Konfitura malinowa
3 kartoniki (pojemność ok. 250 g) malin - trzeba je koniecznie przebrać, w moich były mrówki i pajączki :-)
cukier - ok. 400 gram - sypałam "na oko"
sok z połowy cytryny
Maliny zasypałam cukrem i na bardzo małym ogniu podgrzewałam tak długo, aż puściły sok. Cukier musi się rozpuścić i całość zacznie "bulgotać". Zostawiłam na ogniu godzinę. Staram się nie mieszać malin. Niech same się rozpadną. Na powierzchni konfitury powstanie natomiast biała piana - zbieram ją ostrożnie łyżką.

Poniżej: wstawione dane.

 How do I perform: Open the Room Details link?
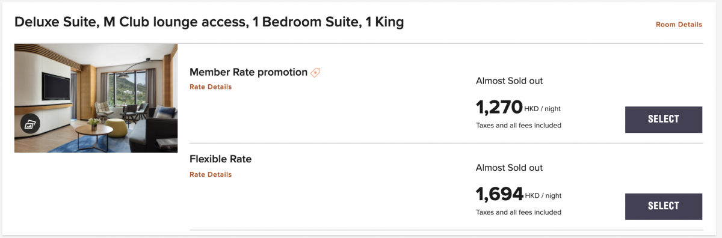click(679, 25)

Następnego dnia znów podgrzałam i na bardzo małym ogniu zostawiłam na godzinę. Płyn powinien odparować. Jeśli wolicie bardziej płynne maliny to czas "gotowania" powinien być krótki - jeśli gęstsze, to warto jeszcze trzeciego dnia podgrzewać je przez godzinę.

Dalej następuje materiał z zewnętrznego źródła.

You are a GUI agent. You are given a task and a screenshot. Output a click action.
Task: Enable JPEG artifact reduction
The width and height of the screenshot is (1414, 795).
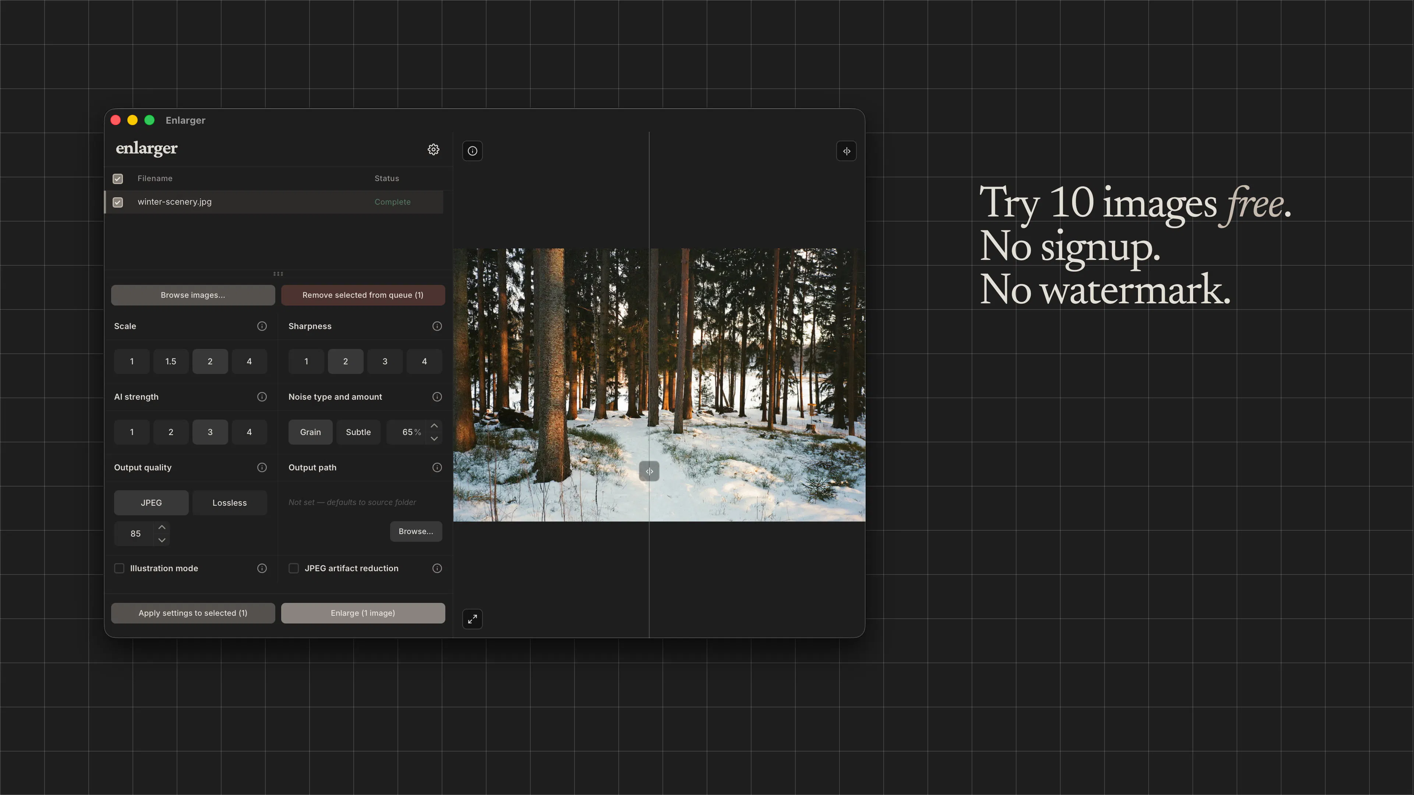pos(294,568)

Ja wolę lekko płynne - takie dwudniowe konfitury z malin.
PS a najlepiej robić konfiturę z malin leśnych, bo są bardzo aromatyczne. No, ale z braku leśnych mogą być i bazarowe. Niestety to ostatnie dni pierwszych letnich malin. Teraz będzie chwila przerwy i w 2 połowie sierpnia powinna pojawić się późna odmiana.